What the task asks: Transcribe exactly the line that contains "Click the Back" and every line after it through the end of the records, with nothing else.
Data shown below:
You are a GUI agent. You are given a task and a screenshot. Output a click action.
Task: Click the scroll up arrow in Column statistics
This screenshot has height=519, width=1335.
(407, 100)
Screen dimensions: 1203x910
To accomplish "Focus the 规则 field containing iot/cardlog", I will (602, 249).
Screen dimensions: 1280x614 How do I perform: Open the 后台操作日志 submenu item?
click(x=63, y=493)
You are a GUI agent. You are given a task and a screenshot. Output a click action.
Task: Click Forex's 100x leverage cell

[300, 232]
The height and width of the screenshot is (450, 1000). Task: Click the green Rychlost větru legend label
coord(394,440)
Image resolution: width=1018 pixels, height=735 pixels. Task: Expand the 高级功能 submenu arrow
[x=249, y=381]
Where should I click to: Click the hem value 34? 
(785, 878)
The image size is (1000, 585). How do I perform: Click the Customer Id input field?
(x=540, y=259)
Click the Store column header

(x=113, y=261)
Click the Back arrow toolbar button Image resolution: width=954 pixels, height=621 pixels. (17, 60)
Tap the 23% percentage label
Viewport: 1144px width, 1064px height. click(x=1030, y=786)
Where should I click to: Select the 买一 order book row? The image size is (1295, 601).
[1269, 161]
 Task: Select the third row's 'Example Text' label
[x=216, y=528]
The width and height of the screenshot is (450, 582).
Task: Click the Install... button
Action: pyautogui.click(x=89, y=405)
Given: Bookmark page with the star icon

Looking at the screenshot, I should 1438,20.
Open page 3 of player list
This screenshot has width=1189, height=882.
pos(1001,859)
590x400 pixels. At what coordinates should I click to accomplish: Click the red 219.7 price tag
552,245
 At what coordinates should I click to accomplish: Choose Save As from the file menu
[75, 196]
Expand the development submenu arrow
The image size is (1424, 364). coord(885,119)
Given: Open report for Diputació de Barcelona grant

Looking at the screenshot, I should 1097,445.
End of Data shown.
Response for this exercise:
Click the Back arrow toolbar button Image resolution: width=954 pixels, height=621 pixels. (17, 60)
Tap the 23% percentage label
Viewport: 1144px width, 1064px height. click(x=1030, y=786)
Where should I click to: Select the 买一 order book row? The image size is (1295, 601).
[1269, 161]
 Task: Select the third row's 'Example Text' label
[x=216, y=528]
The width and height of the screenshot is (450, 582).
Task: Click the Install... button
Action: pyautogui.click(x=89, y=405)
Given: Bookmark page with the star icon

Looking at the screenshot, I should 1438,20.
Open page 3 of player list
This screenshot has width=1189, height=882.
pos(1001,859)
590x400 pixels. At what coordinates should I click to accomplish: Click the red 219.7 price tag
552,245
 At what coordinates should I click to accomplish: Choose Save As from the file menu
[75, 196]
Expand the development submenu arrow
The image size is (1424, 364). coord(885,119)
Given: Open report for Diputació de Barcelona grant

Looking at the screenshot, I should 1097,445.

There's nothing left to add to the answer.